Although the subject matter’s interest potential is high, Jerry Oppenheimer’s work reads like a 300+ page deposition against Anna Wintour from everybody who had/has a major or minor gripe with her. It’s a heavy and boring read.

Gossip, if one can get over oneself and admit that it can be entertaining, should remain light and diverting. In this book, it is difficult to garner much sympathy for the subject or its author, much less derive the slightest enjoyment from it. I didn’t wait for the ending before I put it down.

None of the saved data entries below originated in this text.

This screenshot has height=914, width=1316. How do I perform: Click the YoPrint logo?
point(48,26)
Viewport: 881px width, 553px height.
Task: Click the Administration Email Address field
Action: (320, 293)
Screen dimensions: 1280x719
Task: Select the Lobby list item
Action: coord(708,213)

Perhaps this lackluster effort will compel someone else to attempt a better job. But then again, when that time comes, Anna Wintour may be have disappeared completely from public interest.

From blurb:

She’s ambitious. She’s a perfectionist. She’s insecure and needy. But most of all she’s extremely successful. She’s Anna Wintour, editor-in-chief of Vogue, the most powerful arbiter of fashion and style in the world. This is the inside story of the public and private worlds of the enigmatic icon often hidden behind dark sunglasses and under the fringe of a Louise Brooks bob, a style she’s been wearing since she was a teenager obsessed with fashion in “Swinging Sixties” London. A dropout at 16 from a tiny private school, Anna Wintour grew up in a home dominated by a powerful and icy British newspaper editor father and a cold and critical American heiress mother who had a scandalous marriage. Anna Wintour has been called many things over the years: “Nuclear Wintour” by her fearful subordinates at British Vogue, “cold, suspicious and autocratic, a vision of skinniness” by Grace Mirabella, the editor-in-chief whose job she grabbed at American Vogue, and “The Devil” in a recent bestselling roman a clef, written by Wintour’s assistant. In her mid-fifties, nearing her second remarkable decade at the helm of Vogue, her story is part Cinderella, part Horatio Alger: an ambitious fashionista arrives here – from London in the mid 70s and fights her way to the top of the bitchy and very competitive fashion magazine world, artfully rafting and reinventing herself along the way. Front Row is also the scrupulously researched story of this ingular woman’s personal passions and needs, of her loves lost and won, of her battles and feuds, and of her incredible achievements.